With the parties furiously competing to see who can make the greatest ‘efficiency savings', a veritable tsunami of scale-based change is about to hit the public services. Sir Peter Gershon has advised the Conservatives that if they come to power they should outsource the entire public-sector back office within 18 months.
But this nightmarish vision – centralism on steroids – would kill stone dead the ferment of service innovation that is currently offering not just the hope but the reality of improvement at local councils up and down the land. Managers and workers at these bodies have reached the liberating and counterintuitive realisation that big is not better; making services truly local is both morally and economically attractive.
They have learned that in services, economies of scale – separating services into front and back offices so that processes can be standardised and automated – are a myth. The secret of service improvement (both financial and qualitative) lies in streamlining the flow. The more services are fragmented and batch-processed, the worse and more expensive they get. Saving isn't in sharing services or building giant back-office factories like HMRC and DWP. It is getting clear about purpose and redesigning the service to meet real local demand. Gershon has it the wrong way round. Cost reduction is a by-product of the focus on purpose and improvement, not vice versa.
Councils that have quietly rejected central specification of method – reminiscent of Soviet-style central planning – are making service improvements that make a mockery of official targets, while driving out costs in the process. They do it through small-scale iteration and adaptation rather than adoption of an all-embracing central plan – this is how innovation works; this is why bubbling capitalist economies outperform centrally planned ones.

◆ **Exercises to complete**
(1) Copy the passage on public-service savings word for word, from "With the parties" to "and economically attractive.".
(2) Write what comes next in the passage on public-service savings, starting after its last sentence.

◆ **Extracted entries**
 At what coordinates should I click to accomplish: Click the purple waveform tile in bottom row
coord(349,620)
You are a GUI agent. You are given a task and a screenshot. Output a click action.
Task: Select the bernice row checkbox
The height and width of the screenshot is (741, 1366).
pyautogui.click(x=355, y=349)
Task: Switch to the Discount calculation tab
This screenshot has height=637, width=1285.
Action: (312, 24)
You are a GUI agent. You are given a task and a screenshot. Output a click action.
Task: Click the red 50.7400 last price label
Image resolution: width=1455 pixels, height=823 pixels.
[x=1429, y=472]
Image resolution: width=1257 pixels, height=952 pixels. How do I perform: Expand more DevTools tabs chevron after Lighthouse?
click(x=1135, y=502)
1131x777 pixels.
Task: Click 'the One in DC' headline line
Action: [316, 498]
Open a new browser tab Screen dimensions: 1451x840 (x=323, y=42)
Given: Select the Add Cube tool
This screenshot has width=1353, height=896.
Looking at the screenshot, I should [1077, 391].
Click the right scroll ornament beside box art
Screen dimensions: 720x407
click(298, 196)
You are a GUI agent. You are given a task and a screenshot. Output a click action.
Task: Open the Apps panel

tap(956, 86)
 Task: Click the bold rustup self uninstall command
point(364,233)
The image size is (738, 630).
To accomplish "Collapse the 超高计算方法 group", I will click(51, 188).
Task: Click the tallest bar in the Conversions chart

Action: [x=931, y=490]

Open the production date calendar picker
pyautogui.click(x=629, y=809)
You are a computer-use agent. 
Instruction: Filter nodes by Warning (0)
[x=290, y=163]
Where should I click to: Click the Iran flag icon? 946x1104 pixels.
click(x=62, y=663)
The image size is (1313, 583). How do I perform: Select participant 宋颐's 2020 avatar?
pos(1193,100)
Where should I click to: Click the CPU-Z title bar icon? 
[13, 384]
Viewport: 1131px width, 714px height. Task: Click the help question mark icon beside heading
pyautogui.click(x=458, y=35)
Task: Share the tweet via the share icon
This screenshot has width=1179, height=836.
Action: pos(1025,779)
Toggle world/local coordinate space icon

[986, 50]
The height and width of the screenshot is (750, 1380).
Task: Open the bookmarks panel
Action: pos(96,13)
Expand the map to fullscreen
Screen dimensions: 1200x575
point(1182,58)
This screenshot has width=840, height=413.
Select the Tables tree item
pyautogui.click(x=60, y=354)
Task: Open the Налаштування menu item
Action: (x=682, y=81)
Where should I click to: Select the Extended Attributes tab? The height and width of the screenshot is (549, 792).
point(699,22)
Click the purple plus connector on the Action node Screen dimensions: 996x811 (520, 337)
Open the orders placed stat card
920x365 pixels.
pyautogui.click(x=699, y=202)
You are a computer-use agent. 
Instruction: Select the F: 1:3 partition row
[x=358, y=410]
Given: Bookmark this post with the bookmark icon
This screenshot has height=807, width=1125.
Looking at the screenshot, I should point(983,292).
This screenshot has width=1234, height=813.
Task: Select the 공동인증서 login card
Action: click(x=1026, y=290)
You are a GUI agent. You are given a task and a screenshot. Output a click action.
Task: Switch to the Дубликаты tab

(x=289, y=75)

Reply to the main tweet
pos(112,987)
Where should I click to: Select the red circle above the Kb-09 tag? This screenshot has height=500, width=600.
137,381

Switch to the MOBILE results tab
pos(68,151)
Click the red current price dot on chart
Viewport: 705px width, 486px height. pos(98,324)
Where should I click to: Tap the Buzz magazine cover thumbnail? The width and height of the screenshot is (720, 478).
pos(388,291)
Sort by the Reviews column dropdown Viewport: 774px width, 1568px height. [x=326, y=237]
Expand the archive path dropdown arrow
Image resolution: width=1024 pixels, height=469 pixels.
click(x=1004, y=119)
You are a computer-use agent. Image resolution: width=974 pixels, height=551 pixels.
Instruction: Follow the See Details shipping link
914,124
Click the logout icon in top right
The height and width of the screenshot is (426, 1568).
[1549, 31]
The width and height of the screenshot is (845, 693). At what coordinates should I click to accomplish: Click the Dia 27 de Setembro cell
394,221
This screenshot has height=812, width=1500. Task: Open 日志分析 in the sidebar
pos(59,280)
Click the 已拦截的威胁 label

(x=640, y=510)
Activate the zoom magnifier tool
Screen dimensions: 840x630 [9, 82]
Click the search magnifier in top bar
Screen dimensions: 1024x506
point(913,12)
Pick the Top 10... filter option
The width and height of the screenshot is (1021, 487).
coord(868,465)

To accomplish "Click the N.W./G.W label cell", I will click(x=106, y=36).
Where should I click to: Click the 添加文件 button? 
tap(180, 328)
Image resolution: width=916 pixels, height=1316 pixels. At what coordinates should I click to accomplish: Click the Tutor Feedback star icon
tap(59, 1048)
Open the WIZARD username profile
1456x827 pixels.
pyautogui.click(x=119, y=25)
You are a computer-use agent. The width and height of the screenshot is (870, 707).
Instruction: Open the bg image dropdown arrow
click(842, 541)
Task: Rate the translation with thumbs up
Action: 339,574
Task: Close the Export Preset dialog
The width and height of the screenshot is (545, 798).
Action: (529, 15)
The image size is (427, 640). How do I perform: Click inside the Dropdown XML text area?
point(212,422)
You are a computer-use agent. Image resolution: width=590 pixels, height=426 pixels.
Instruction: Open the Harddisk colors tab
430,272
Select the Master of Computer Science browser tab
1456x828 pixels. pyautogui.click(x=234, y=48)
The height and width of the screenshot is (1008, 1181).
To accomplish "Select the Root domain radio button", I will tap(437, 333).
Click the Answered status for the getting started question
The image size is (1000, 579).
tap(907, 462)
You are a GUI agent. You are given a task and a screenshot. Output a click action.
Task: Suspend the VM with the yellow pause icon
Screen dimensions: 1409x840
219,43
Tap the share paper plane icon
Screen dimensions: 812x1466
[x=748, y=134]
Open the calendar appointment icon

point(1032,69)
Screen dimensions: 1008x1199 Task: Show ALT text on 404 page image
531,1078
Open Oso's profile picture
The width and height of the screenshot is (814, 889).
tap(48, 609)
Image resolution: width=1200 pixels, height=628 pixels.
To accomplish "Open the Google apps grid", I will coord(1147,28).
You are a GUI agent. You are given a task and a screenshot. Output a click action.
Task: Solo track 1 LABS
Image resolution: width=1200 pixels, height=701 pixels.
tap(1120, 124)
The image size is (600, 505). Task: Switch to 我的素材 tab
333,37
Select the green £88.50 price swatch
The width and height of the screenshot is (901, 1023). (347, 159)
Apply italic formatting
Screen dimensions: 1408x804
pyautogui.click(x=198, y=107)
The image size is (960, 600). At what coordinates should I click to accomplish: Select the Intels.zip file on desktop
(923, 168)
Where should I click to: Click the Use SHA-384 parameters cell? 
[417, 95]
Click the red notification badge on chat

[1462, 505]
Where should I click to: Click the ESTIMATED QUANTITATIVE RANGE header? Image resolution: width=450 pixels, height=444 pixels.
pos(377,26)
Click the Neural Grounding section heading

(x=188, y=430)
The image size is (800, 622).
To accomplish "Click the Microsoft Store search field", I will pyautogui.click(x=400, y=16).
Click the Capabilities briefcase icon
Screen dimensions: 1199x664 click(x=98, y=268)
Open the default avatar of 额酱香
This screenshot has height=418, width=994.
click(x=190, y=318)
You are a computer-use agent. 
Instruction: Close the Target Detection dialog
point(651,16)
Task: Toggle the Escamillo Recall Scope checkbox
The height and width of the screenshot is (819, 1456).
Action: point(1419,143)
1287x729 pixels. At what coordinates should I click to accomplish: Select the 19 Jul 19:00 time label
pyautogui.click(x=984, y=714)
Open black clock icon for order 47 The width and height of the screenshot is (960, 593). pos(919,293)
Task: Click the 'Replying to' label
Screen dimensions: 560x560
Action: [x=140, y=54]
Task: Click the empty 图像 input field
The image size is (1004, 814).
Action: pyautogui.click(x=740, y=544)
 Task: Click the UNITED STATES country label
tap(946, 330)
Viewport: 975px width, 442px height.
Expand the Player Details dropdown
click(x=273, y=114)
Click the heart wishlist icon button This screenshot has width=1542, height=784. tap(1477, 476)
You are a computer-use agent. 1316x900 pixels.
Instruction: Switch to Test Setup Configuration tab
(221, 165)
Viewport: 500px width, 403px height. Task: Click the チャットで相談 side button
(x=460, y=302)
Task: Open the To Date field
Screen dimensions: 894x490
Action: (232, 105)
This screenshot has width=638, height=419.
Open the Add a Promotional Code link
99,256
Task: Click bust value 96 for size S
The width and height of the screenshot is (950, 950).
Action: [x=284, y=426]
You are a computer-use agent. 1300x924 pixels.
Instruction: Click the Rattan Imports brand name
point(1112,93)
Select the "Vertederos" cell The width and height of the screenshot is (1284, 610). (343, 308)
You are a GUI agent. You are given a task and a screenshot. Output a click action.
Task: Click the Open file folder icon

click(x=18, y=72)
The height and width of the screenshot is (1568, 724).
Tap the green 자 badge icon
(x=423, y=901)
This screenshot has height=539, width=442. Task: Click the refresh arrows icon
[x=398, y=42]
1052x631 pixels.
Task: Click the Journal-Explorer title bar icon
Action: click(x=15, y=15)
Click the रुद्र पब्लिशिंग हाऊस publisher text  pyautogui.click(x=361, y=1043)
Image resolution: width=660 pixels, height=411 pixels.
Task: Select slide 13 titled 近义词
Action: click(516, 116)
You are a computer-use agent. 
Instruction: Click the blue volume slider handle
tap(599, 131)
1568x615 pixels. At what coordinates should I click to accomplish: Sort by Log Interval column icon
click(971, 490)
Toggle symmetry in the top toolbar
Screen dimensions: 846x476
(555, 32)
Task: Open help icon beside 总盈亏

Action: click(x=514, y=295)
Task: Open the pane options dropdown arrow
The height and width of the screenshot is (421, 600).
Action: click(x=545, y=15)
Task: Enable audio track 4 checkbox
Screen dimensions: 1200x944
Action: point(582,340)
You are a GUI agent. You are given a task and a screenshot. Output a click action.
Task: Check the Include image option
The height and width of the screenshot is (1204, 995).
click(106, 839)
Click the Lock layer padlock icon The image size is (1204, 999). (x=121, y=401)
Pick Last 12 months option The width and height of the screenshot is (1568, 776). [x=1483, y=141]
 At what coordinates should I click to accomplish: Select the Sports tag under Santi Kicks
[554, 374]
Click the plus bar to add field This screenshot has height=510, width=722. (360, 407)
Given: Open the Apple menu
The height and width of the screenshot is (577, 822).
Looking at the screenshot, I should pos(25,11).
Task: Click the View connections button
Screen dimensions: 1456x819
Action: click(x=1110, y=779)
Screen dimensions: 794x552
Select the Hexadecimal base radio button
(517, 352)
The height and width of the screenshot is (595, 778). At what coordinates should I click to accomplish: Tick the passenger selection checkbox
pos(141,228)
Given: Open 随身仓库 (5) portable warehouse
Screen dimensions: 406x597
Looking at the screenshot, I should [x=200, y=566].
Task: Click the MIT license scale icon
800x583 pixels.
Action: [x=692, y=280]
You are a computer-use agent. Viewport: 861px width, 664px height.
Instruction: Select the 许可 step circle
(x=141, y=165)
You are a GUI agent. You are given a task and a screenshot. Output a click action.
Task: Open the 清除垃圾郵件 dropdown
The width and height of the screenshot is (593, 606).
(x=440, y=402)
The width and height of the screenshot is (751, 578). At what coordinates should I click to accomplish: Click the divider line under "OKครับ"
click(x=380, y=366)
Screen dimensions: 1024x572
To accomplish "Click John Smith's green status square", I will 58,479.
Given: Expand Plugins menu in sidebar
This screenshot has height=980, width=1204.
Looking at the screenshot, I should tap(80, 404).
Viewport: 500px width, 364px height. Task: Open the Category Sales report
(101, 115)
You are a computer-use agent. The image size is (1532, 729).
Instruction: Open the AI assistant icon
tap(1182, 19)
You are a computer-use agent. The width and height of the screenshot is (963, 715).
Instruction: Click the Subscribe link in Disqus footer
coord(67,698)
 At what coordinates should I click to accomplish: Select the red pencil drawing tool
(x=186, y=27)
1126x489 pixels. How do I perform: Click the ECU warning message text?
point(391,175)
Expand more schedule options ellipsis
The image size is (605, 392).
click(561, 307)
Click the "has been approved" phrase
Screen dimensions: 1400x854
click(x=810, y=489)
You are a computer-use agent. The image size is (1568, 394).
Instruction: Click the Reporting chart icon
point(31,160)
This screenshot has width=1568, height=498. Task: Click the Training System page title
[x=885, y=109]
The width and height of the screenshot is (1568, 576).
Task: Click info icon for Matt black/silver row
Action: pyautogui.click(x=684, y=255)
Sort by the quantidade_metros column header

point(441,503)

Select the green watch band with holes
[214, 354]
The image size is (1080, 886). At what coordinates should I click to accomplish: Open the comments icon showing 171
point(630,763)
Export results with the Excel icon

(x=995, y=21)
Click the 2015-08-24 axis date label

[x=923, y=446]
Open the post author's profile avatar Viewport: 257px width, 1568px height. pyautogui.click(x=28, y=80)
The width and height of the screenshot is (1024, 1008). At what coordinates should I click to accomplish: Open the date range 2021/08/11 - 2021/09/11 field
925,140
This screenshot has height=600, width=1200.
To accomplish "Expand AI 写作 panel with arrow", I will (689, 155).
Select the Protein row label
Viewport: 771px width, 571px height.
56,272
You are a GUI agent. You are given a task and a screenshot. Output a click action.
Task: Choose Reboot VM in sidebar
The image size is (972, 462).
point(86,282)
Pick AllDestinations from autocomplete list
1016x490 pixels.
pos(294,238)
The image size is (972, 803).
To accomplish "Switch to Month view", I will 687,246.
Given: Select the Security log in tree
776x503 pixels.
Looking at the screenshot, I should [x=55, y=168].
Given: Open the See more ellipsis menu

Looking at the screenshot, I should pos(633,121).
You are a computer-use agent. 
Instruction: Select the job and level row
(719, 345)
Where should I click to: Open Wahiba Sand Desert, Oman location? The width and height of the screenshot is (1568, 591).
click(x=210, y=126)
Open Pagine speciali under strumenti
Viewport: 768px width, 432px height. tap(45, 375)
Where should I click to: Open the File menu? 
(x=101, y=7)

◆ **Answers per task**
(1)
With the parties furiously competing to see who can make the greatest ‘efficiency savings', a veritable tsunami of scale-based change is about to hit the public services. Sir Peter Gershon has advised the Conservatives that if they come to power they should outsource the entire public-sector back office within 18 months.
But this nightmarish vision – centralism on steroids – would kill stone dead the ferment of service innovation that is currently offering not just the hope but the reality of improvement at local councils up and down the land. Managers and workers at these bodies have reached the liberating and counterintuitive realisation that big is not better; making services truly local is both morally and economically attractive.

(2)
For example, by studying what claimants needed and redesigning the work to match, East Devon and Stroud Councils have dramatically beaten the official target time to pay housing benefit, and spend less doing so. Stockport council's IT help desk now does just that – help – making customers happy and saving taxpayers' money at the same time. Or take potholes. Local authorities in the UK and New Zealand have doubled productivity in road repairs by studying demand and redesigning the work so that local teams have both the equipment and the responsibility to maintain the highways in their area in tip-top condition.
Where work is designed like this, people can use local knowledge to solve local problems. As a direct result the morale of those doing the work rises, fuelling further improvement, and the symptoms of poor morale – sickness and absence – fall away. But even better, when citizens experience good (local) service, their behaviour changes. Indifference turns into awareness, engagement and responsibility. Visitors to Portsmouth's estates, which have been transformed by the new service localism, are struck by their spick-and-span appearance and the positive attitude of residents. None of this could be achieved by Gershon-style industrialisation of services, and the value extends far beyond cost-cutting. Better services create better communities; the moral economics of localism outweigh even the financial benefits, considerable as they are.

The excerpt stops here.